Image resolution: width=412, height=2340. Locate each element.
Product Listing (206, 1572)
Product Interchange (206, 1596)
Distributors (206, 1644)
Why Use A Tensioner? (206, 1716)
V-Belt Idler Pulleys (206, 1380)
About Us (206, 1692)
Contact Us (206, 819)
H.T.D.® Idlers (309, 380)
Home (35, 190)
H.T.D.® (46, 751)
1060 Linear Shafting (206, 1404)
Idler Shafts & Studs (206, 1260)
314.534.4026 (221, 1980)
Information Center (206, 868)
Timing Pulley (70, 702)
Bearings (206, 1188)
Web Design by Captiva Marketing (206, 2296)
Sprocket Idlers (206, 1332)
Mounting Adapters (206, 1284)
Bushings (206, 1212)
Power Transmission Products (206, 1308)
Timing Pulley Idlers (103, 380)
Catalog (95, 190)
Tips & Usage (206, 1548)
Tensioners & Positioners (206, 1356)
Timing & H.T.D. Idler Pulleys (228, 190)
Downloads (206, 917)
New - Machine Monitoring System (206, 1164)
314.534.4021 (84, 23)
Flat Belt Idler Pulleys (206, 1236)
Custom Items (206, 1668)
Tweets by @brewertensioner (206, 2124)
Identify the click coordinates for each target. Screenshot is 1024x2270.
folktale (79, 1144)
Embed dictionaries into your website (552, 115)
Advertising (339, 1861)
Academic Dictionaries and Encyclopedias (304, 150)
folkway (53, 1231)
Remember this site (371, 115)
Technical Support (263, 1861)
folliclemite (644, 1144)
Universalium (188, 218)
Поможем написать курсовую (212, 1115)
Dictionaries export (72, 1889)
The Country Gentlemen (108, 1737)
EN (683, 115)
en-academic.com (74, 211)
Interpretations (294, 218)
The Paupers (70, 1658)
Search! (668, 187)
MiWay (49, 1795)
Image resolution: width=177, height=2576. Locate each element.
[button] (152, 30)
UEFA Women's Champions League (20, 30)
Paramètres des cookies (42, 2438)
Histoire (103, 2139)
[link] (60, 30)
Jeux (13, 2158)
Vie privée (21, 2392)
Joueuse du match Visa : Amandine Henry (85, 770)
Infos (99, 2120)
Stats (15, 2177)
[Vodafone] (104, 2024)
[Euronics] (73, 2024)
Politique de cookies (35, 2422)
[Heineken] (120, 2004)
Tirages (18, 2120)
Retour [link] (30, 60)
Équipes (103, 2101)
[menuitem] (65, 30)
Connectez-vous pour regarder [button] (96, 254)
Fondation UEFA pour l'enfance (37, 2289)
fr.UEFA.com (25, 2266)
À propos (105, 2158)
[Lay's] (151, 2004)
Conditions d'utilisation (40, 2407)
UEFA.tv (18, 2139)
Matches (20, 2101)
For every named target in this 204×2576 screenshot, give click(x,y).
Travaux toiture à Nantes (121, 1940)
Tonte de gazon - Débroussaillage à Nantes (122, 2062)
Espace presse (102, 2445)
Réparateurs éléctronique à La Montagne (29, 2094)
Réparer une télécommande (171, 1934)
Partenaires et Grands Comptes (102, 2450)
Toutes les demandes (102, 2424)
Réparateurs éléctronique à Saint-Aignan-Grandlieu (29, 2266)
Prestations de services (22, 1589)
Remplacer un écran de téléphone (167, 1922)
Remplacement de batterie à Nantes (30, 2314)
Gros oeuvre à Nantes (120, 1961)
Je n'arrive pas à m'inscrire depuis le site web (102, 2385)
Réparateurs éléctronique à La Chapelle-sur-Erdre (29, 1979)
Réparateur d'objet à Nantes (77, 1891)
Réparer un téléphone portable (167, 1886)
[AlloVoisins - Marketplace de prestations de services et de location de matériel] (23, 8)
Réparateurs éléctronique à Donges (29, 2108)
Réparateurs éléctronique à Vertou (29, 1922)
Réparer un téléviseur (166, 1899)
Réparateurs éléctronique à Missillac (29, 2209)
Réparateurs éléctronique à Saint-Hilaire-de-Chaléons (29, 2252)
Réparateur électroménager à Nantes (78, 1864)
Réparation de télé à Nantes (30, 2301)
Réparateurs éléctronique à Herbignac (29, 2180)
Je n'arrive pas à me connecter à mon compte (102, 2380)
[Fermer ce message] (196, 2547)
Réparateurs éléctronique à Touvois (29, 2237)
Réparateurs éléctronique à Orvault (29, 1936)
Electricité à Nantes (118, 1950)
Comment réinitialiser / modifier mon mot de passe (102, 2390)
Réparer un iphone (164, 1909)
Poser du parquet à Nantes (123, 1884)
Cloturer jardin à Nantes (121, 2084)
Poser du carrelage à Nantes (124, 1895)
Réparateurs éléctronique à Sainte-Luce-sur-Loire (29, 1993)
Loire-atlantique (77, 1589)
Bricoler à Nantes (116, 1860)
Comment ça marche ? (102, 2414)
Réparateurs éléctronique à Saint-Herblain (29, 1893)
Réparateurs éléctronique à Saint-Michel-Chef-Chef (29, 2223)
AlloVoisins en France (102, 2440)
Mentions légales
--------------------------------
• **Your goal**: Copy out every line of the listing where the word "each" occurs.

• **Task answer**:
Image resolution: width=412, height=2340. Locate each element.
Identify the click coordinates for each target. Screenshot is 1024x2270.
Image resolution: width=177, height=2576. Locate each element.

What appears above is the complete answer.